While the focus of my thesis was ‘online’ learning, it’s considerably broader now, with a focus on Adults learning, or at least post-compulsory education learning.  What happens when individuals from a very structured learning environment get thrown into a far less structured or completely unstructured environment.  After a decade of teaching in Higher Ed, I’m convinced that undergrad work should be less structured (although we have many structured activities) and so-called ‘life-long learning’ is especially unstructured.  How do we make sense of things, particularly the conflicting ideas and concepts we find with the great wealth of information available to us on the web.

Sense-making is a critical part of learning and I’m not sure we have developed processes which allow us to do that in most circumstances.  There is such a complexity of ideas that any attempt to make sense can sometimes be so fraught with possibilities that it is easier to blindly accept what’s in front of us without any attempt to make a specific case.  This latter is probably more in line with Luke‘s research, but it’s been a fruitful area of collaboration for us so far.

In effect, I think where I go from here is building on our understanding of adult learning, furthering how we view interactions with technology and interactions between people mediated by technology and how we make sense of that, all wrapped up in a pedagogical/androgogical  framework. Yes.

References

Burke, K. (1969) A grammar of motives, University of California Press, Berkeley.

Freeman, J. (1974) A Burkean Analysis of the Classroom, In American Educational Research Association Annual Meeting, Chicago, Illinois

Heidegger, M. (1977) The Question Concerning Technology and Other Essays, Harper and Row, New York.

Hung, D. W. L. and Wong, A. F. L. (2000) Activity Theory as a Framework for Project Work in Learning Environments, Educational Technology, 40:2, pp 33-37.

Kahn-Egan, S. (1997) Nailed to the Pentad: A Dramatistic Look at the Death of Kurt Cobain, In National Communication Association Convention, Chicago http://www.sla.purdue.edu/people/engl/dblakesley/burke/kahnegan.html.

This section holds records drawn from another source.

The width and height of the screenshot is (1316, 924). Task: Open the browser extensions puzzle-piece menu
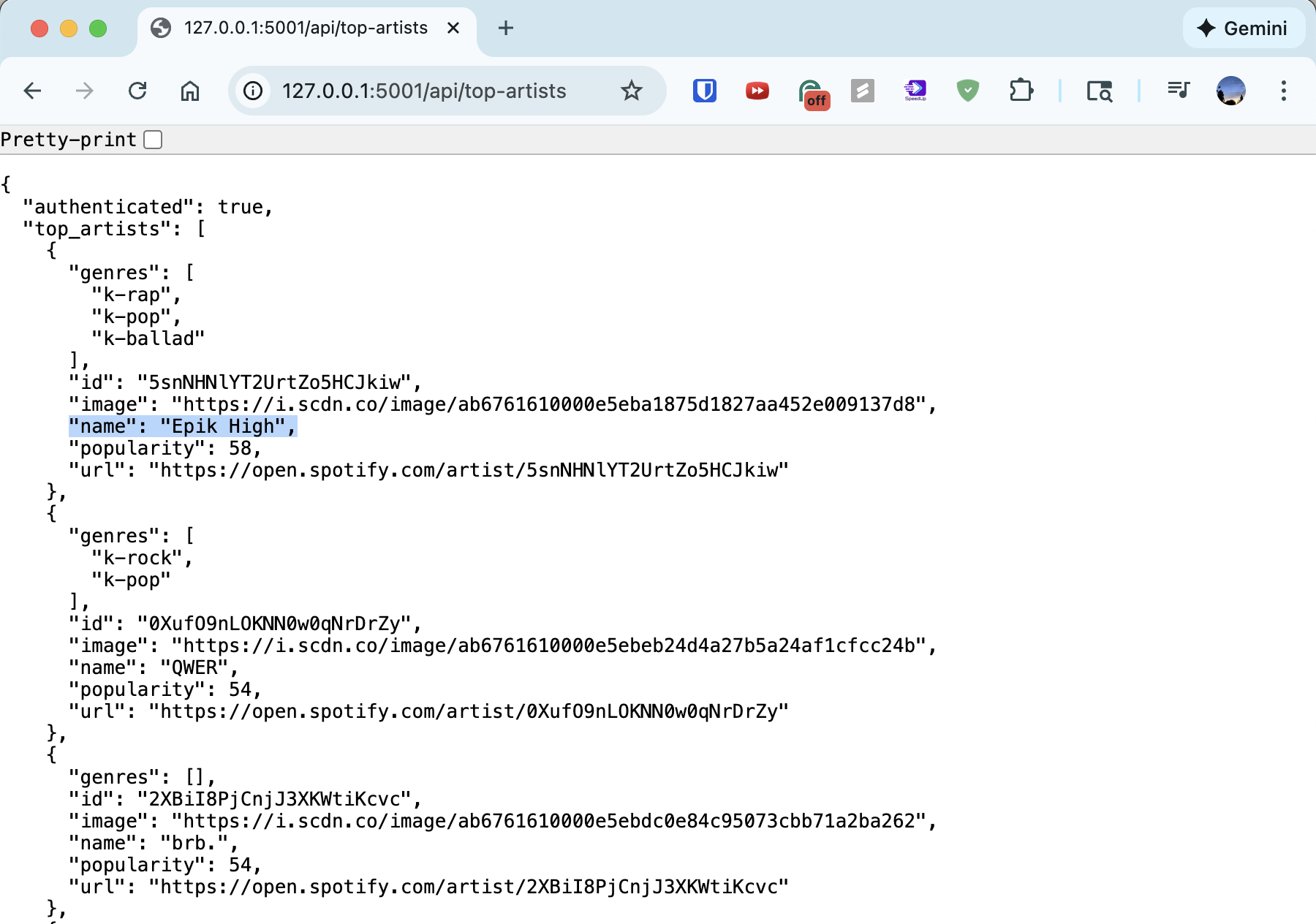(1021, 91)
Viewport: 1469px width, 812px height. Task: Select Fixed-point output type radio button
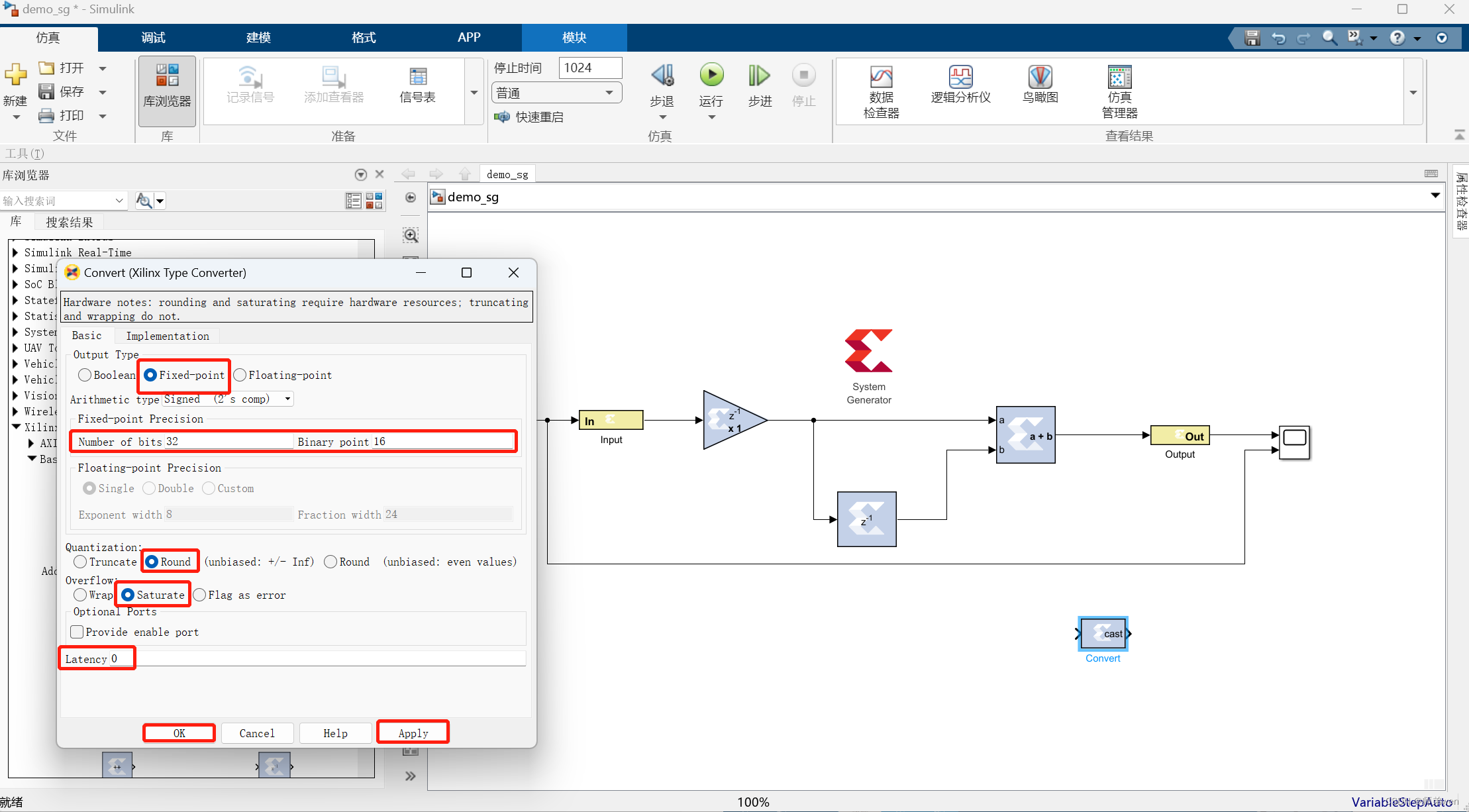click(150, 374)
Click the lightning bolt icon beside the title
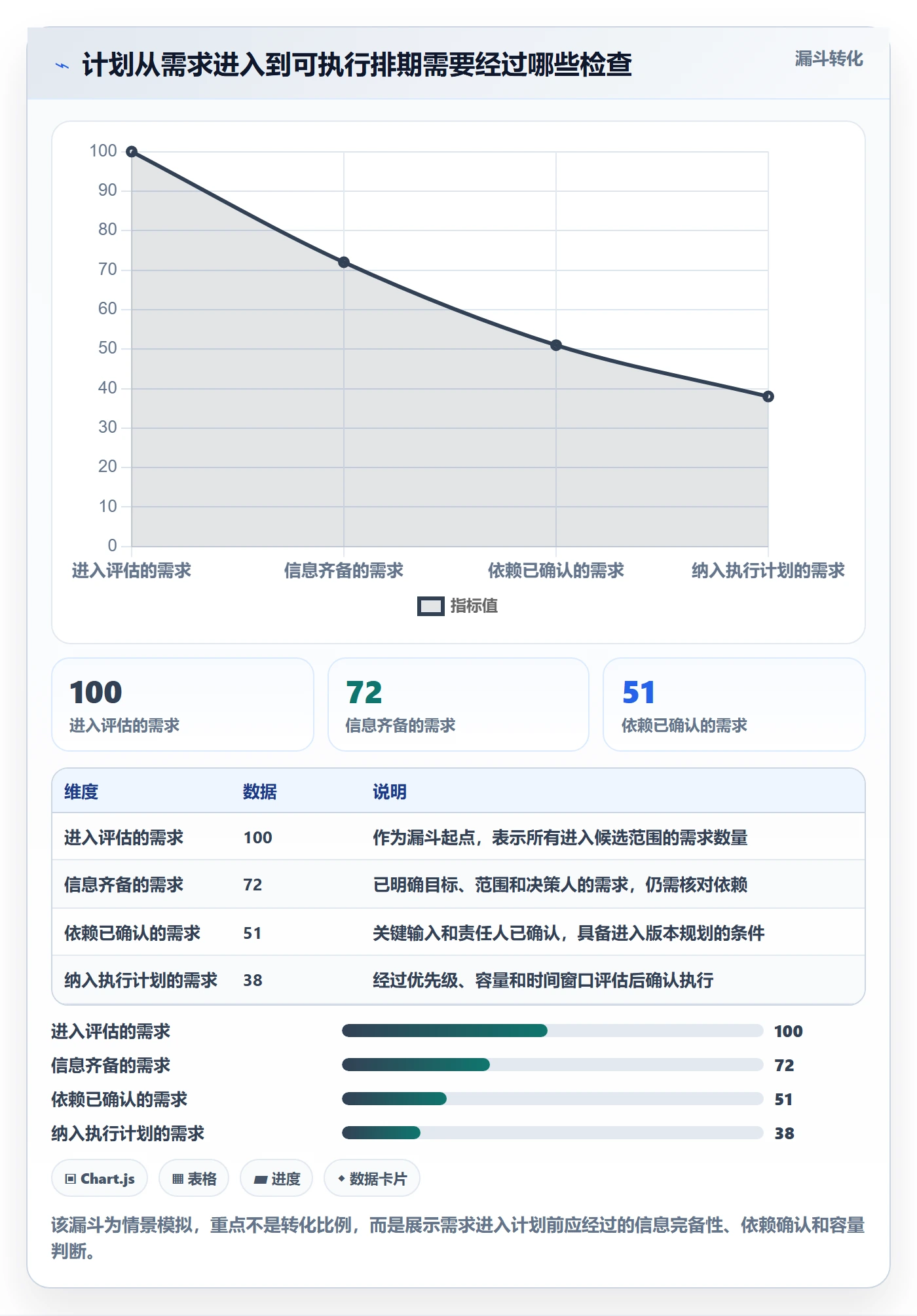Viewport: 917px width, 1316px height. (x=62, y=65)
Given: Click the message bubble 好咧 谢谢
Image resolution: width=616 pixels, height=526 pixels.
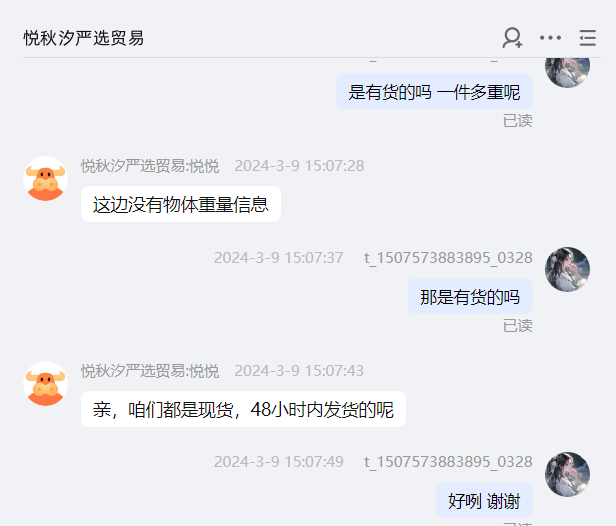Looking at the screenshot, I should (484, 500).
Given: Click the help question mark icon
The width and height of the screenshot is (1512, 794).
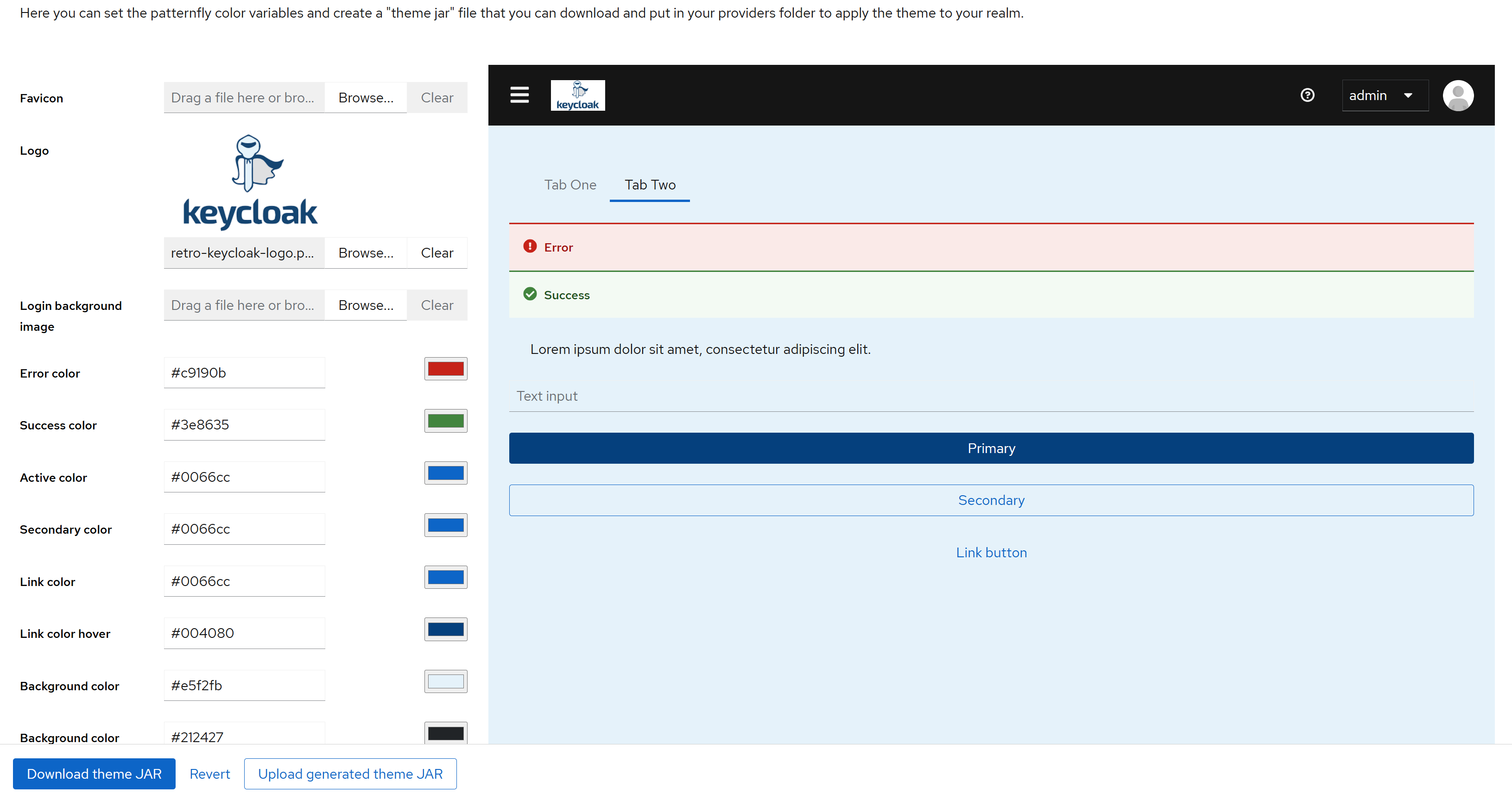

Kuutti, K. (1996) Activity theory as a potential framework for human-computer interaction research, in Context and Consciousness: Activity theory and human-computer interaction, Nardi, B. A. (Ed) MIT Press, Cambridge, MA.

Lave, J. and Wenger, E. (1991) Situated Learning: legitimate peripheral participation, Cambridge University Press, Cambridge.

Lewis, R. (1997) An Activity Theory framework to explore distributed communities, Journal of Computer Assisted Learning, 13, pp 210-218.

Wertsch, J. V. (1998) Mind as Action, Oxford University Press, New York.